For Hillerbrand, this dismantling is a way of showing the seams, placing the projector itself in front of the audience rather than hiding it. Regeneration, not destruction, is the endpoint.

That ethos extends into performance, particularly in Mountains, their new collaboration with playwright Kirk Lynn, premiering Oct. 18 at the Museum of Fine Arts, Houston. The work adopts the format of an ancient “crankie,” a scrolling paper image, moved by hand, combined with Lynn’s narration. Together, they stretch and compress time, reversing or halting the story as it unspools. There is a call and response between Hillerbrand and Magsamen, shaping the climb up each metaphorical mountain.

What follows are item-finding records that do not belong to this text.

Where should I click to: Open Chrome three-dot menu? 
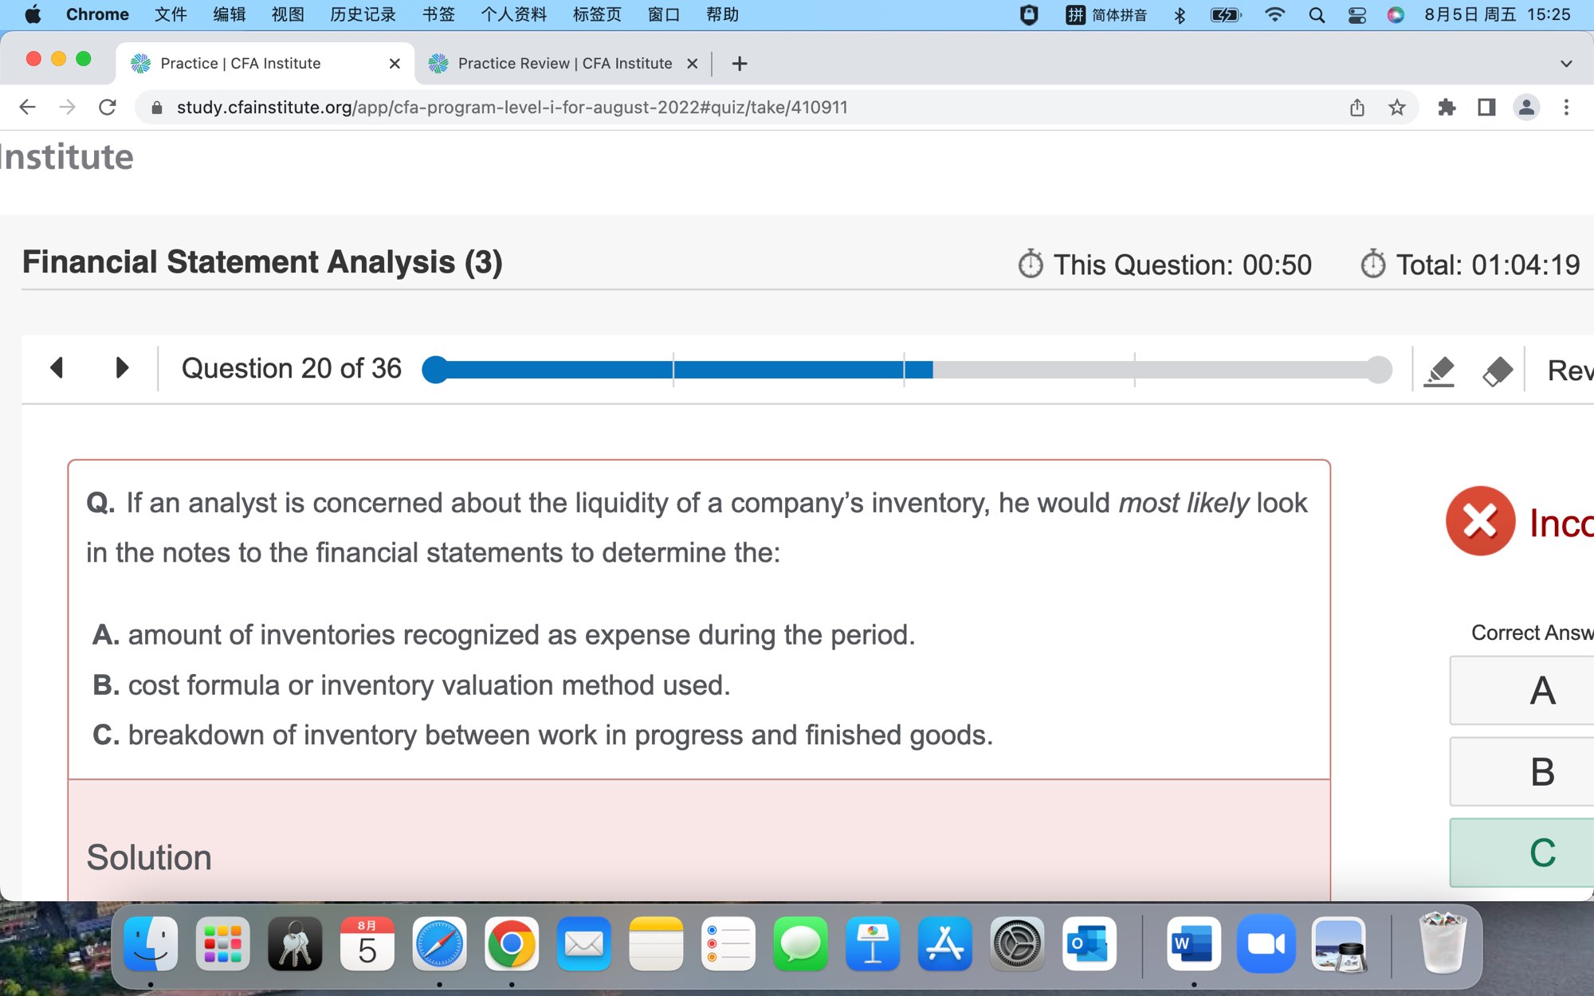pyautogui.click(x=1566, y=108)
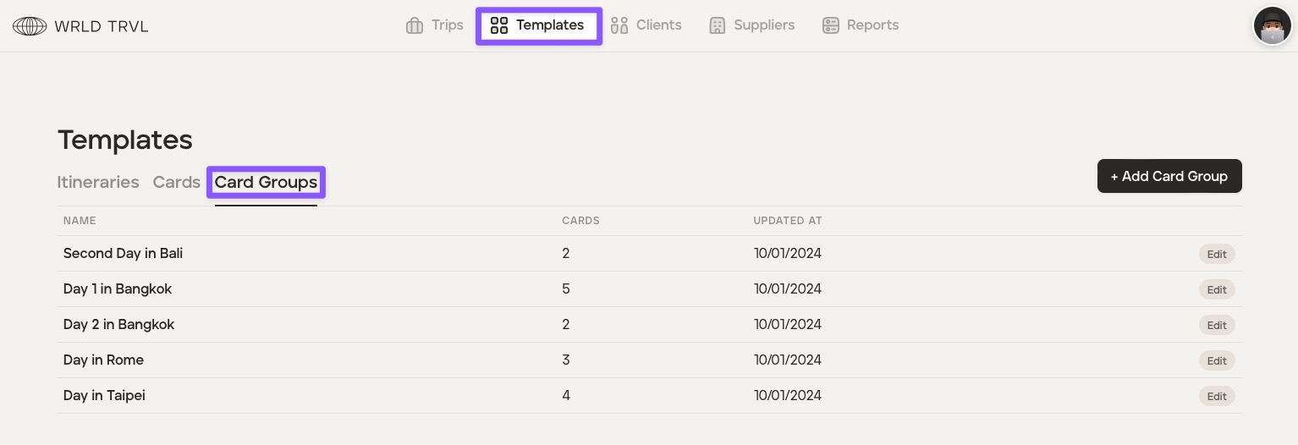Select the Card Groups tab
This screenshot has height=445, width=1298.
[266, 182]
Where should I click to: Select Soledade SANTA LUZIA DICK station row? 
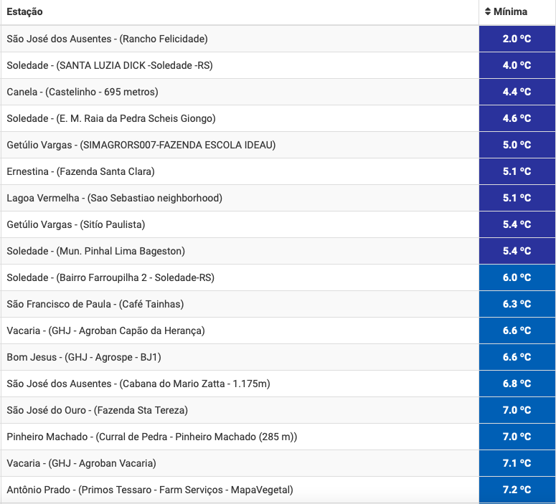point(278,65)
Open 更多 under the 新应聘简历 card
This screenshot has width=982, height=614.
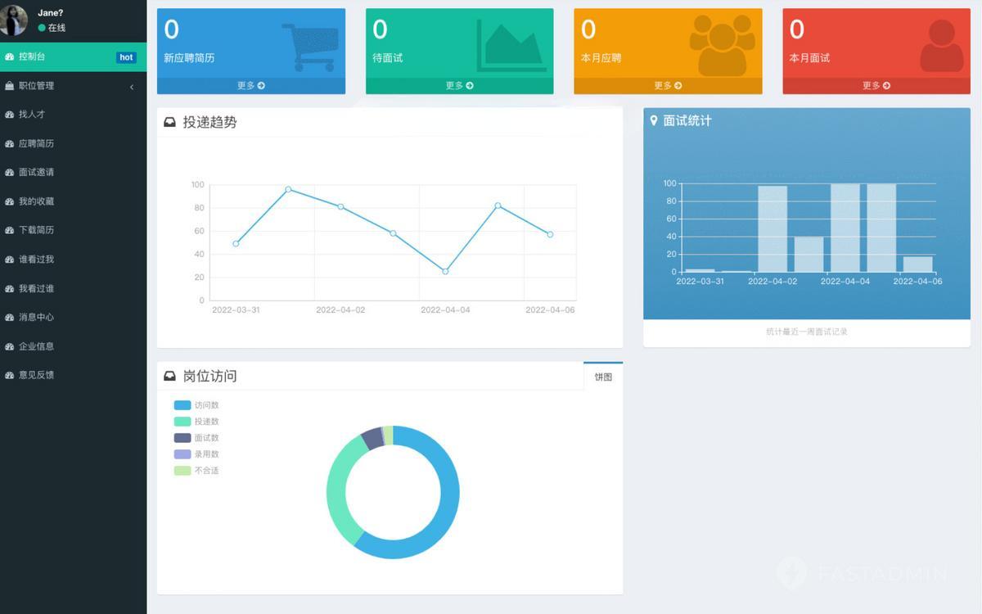pyautogui.click(x=250, y=85)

It is at once theater, cinema, and experiment.

Collaboration lies at the core of their practice. “I can’t imagine not collaborating with Mary,” Hillerbrand said. “Being a solo artist would feel isolating.”

Hillerbrand+Magsamen have built their process on conversation, on pushing each other, questioning choices, and refining things together. The duo explained that collaborators give them a different lens, a new perspective, sometimes pushing them in uncomfortable but necessary directions.

“Collaboration makes the work healthier,” Magsamen explained. “It keeps us open to new interpretations and prevents us from getting stuck in our own perspective.” Hillerbrand continued, “That’s the heart of it. Our work has always been about that call-and-response, between us, with our kids, with other collaborators, and with the audience. That’s what makes it alive.”

By binding their family, their home, their objects, and their stories into art, they have created an archive of the everyday that resists erasure. It is a body of work that insists memory is not just held in grand narratives but in trampolines, Nerf darts, toy cars, and bubble gum. And it is an archive that continues to evolve. It spirals, regenerates, finds new forms in old materials, a testament to play, intimacy, and shared experience.

Together they remind us that the ordinary, when looked at closely enough, is never ordinary at all.